**Exercise goal**
The expected response is an exact repetition of every record, with images excluded.

**** Data for this task ****

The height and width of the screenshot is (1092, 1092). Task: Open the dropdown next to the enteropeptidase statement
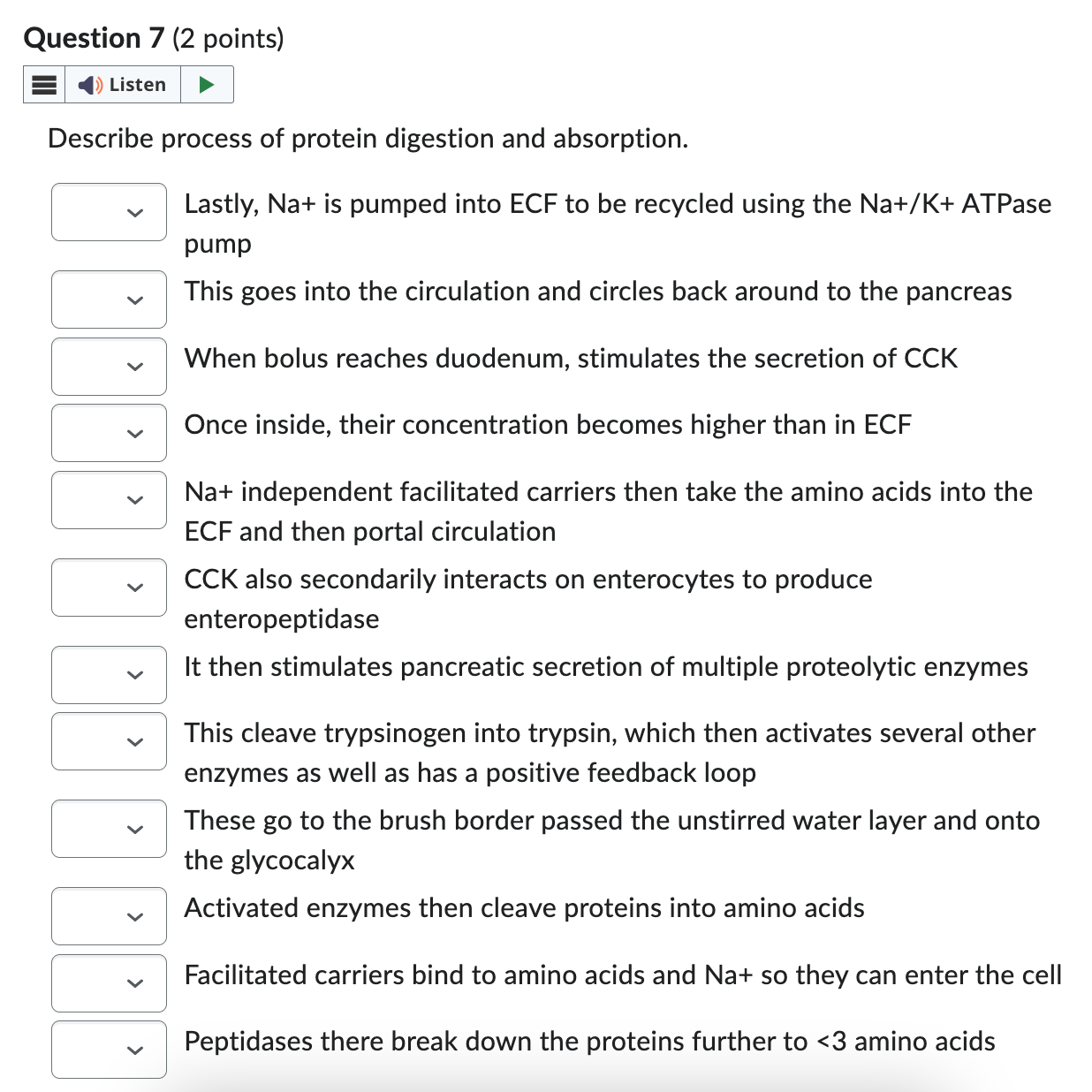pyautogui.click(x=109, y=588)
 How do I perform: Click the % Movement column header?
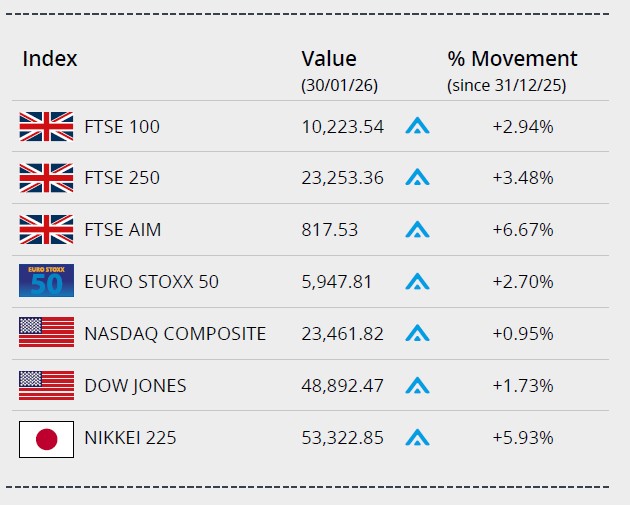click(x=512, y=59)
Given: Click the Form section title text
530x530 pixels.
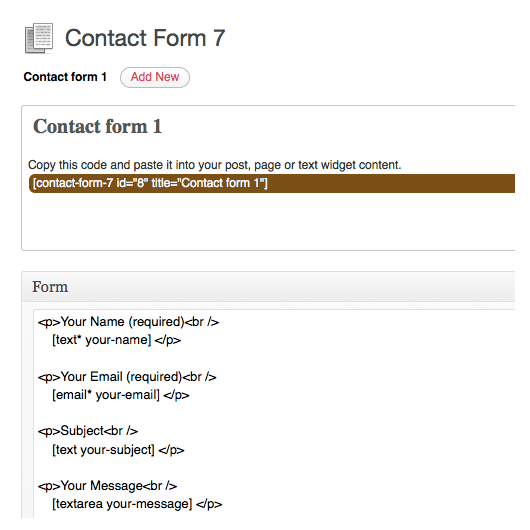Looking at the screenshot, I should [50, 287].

****

**Response to the exercise**
The height and width of the screenshot is (1092, 1092). Task: Open the dropdown next to the enteropeptidase statement
pyautogui.click(x=109, y=588)
 How do I perform: Click the % Movement column header?
click(x=512, y=59)
Given: Click the Form section title text
530x530 pixels.
Looking at the screenshot, I should [50, 287].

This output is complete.